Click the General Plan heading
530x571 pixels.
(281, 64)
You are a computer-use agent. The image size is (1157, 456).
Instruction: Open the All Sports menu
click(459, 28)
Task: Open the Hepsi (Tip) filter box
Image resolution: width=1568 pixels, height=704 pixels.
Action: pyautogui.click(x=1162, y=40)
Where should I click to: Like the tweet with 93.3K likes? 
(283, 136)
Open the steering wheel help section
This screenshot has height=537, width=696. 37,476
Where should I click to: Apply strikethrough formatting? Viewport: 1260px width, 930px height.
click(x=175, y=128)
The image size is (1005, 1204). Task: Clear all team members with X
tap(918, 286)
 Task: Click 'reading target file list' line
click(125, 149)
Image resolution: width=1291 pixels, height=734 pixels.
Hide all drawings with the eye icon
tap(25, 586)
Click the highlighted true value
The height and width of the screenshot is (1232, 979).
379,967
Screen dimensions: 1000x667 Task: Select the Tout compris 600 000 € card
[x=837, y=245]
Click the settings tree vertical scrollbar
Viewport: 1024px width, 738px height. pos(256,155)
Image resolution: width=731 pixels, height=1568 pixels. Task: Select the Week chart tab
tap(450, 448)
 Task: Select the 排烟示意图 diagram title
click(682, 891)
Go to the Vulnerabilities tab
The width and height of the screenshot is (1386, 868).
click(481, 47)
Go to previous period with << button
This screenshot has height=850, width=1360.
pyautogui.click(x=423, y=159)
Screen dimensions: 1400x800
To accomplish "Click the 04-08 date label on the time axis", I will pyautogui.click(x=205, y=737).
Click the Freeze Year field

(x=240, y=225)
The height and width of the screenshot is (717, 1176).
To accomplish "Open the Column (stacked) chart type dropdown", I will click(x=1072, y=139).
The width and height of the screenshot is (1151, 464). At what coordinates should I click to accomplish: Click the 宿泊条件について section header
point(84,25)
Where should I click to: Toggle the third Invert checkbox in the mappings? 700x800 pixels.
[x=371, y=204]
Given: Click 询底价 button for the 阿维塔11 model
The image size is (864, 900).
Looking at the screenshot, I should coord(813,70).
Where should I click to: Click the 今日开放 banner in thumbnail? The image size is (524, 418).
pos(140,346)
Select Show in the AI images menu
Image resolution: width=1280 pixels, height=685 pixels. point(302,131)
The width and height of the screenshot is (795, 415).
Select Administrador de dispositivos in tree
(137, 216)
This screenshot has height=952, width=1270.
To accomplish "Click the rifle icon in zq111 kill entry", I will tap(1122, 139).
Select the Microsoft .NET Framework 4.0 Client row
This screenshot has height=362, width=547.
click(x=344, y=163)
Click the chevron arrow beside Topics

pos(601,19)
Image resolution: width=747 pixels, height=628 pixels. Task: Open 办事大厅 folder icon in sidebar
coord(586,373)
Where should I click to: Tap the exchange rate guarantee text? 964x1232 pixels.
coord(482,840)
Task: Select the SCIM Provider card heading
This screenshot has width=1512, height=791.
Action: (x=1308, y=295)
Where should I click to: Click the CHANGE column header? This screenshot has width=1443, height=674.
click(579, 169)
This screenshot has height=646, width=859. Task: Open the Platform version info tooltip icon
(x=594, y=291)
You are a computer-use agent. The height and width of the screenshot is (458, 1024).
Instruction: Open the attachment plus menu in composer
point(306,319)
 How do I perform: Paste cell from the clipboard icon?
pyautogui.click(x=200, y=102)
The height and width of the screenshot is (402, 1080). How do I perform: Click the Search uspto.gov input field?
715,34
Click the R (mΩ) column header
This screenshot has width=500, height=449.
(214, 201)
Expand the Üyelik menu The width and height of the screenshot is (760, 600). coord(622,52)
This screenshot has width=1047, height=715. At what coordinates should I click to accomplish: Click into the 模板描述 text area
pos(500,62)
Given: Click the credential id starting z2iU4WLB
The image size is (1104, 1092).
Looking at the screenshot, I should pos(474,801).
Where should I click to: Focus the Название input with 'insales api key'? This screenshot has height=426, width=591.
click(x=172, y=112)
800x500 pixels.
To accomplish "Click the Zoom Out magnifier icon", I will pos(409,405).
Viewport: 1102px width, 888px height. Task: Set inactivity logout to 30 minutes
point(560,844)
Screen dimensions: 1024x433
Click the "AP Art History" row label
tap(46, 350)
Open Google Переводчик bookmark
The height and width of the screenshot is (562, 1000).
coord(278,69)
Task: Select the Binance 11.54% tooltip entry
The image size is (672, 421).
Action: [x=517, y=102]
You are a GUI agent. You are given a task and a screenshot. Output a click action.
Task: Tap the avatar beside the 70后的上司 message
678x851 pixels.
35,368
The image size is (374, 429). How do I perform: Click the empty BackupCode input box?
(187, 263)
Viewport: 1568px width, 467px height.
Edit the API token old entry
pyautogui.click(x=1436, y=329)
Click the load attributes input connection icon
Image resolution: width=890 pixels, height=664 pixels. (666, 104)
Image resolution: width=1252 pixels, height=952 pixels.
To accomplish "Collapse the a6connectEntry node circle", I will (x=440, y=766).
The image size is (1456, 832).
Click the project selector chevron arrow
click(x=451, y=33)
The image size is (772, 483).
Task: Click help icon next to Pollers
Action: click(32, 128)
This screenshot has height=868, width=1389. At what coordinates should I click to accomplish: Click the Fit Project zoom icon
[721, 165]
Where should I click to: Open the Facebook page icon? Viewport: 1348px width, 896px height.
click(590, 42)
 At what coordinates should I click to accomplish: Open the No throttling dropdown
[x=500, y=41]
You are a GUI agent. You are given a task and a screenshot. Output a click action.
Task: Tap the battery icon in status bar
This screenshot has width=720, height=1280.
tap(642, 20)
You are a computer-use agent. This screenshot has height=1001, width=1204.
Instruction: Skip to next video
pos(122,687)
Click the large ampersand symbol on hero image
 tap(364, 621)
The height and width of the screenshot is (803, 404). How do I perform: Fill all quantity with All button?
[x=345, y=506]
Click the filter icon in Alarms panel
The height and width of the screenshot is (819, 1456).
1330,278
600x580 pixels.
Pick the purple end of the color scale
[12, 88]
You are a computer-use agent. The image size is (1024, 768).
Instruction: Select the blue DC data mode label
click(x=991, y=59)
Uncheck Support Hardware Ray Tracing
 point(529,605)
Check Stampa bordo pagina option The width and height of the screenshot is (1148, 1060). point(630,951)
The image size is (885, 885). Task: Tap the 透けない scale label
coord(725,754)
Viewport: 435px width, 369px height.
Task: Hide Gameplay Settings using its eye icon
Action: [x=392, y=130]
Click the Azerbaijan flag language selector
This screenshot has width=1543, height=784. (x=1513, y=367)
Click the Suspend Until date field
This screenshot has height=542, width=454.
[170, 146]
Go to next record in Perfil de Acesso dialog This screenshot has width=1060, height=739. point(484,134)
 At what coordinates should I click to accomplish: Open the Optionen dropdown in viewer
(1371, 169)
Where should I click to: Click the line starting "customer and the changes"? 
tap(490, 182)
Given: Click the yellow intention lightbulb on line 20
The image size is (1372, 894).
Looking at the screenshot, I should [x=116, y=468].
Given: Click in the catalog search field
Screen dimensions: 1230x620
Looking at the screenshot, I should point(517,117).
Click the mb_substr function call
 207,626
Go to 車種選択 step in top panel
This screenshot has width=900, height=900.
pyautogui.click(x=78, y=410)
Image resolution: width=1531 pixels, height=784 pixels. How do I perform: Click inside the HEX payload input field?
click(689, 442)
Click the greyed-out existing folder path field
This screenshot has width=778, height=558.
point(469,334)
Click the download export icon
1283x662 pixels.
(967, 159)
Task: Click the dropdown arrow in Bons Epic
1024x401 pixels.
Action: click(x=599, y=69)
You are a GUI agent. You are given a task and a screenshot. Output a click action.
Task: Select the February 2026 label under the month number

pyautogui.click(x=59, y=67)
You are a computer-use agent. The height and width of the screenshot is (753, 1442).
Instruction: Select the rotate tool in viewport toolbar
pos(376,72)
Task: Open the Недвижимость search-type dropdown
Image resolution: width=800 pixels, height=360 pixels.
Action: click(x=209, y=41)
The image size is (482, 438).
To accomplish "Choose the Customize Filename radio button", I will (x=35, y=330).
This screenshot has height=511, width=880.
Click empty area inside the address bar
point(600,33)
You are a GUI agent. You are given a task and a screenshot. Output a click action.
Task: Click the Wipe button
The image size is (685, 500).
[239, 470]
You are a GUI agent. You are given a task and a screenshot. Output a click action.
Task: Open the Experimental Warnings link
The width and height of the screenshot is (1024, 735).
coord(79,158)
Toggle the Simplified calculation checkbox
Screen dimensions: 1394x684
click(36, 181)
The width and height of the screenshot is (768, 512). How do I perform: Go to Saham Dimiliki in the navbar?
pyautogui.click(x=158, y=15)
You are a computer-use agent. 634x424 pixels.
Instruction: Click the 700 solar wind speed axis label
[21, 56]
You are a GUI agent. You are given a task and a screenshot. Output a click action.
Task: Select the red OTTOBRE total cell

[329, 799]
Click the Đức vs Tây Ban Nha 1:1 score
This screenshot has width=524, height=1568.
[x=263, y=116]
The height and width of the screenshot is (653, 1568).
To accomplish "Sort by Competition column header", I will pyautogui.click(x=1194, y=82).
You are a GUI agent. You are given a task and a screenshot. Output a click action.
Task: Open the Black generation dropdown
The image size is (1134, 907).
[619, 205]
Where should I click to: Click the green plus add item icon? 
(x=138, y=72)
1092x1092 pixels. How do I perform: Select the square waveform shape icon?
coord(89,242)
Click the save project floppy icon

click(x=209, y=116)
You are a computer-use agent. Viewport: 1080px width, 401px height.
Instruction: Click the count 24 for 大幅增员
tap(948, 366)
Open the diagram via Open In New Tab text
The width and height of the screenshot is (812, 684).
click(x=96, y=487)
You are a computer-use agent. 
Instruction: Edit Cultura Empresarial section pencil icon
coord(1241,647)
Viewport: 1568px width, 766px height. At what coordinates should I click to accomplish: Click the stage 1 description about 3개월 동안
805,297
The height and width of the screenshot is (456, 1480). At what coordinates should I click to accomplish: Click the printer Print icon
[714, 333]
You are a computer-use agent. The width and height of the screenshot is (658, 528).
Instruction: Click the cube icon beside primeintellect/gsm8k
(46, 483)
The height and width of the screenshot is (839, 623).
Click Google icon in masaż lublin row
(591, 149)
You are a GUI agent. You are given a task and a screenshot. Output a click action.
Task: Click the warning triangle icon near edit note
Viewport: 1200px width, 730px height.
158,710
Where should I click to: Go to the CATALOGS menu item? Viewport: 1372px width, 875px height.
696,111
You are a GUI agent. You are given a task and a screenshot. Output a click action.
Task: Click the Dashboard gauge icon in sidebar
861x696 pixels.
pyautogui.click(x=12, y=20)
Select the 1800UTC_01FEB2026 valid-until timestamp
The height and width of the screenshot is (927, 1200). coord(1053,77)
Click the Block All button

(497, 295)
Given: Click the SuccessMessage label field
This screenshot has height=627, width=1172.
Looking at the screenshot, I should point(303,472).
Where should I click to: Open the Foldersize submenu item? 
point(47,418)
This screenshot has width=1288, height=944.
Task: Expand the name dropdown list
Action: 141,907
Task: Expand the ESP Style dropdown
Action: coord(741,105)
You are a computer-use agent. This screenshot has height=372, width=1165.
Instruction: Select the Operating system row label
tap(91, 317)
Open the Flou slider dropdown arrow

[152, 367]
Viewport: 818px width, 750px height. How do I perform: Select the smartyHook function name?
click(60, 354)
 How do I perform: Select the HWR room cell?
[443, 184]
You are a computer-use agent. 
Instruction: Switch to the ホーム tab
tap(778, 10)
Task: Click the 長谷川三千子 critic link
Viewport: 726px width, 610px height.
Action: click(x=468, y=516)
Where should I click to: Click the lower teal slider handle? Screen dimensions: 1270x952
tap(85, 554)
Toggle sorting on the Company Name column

• Task item
Give an exact copy of the lines above from the line with "Task: Click the Wipe button" up to and including the line with "Open the diagram via Open In New Tab text", and leave everything else out.

• Response to this task
Task: Click the Wipe button
The image size is (685, 500).
[239, 470]
You are a GUI agent. You are given a task and a screenshot. Output a click action.
Task: Open the Experimental Warnings link
The width and height of the screenshot is (1024, 735).
coord(79,158)
Toggle the Simplified calculation checkbox
Screen dimensions: 1394x684
click(36, 181)
The width and height of the screenshot is (768, 512). How do I perform: Go to Saham Dimiliki in the navbar?
pyautogui.click(x=158, y=15)
You are a computer-use agent. 634x424 pixels.
Instruction: Click the 700 solar wind speed axis label
[21, 56]
You are a GUI agent. You are given a task and a screenshot. Output a click action.
Task: Select the red OTTOBRE total cell

[329, 799]
Click the Đức vs Tây Ban Nha 1:1 score
This screenshot has width=524, height=1568.
[x=263, y=116]
The height and width of the screenshot is (653, 1568).
To accomplish "Sort by Competition column header", I will pyautogui.click(x=1194, y=82).
You are a GUI agent. You are given a task and a screenshot. Output a click action.
Task: Open the Black generation dropdown
The image size is (1134, 907).
[619, 205]
Where should I click to: Click the green plus add item icon? 
(x=138, y=72)
1092x1092 pixels. How do I perform: Select the square waveform shape icon?
coord(89,242)
Click the save project floppy icon

click(x=209, y=116)
You are a computer-use agent. Viewport: 1080px width, 401px height.
Instruction: Click the count 24 for 大幅增员
tap(948, 366)
Open the diagram via Open In New Tab text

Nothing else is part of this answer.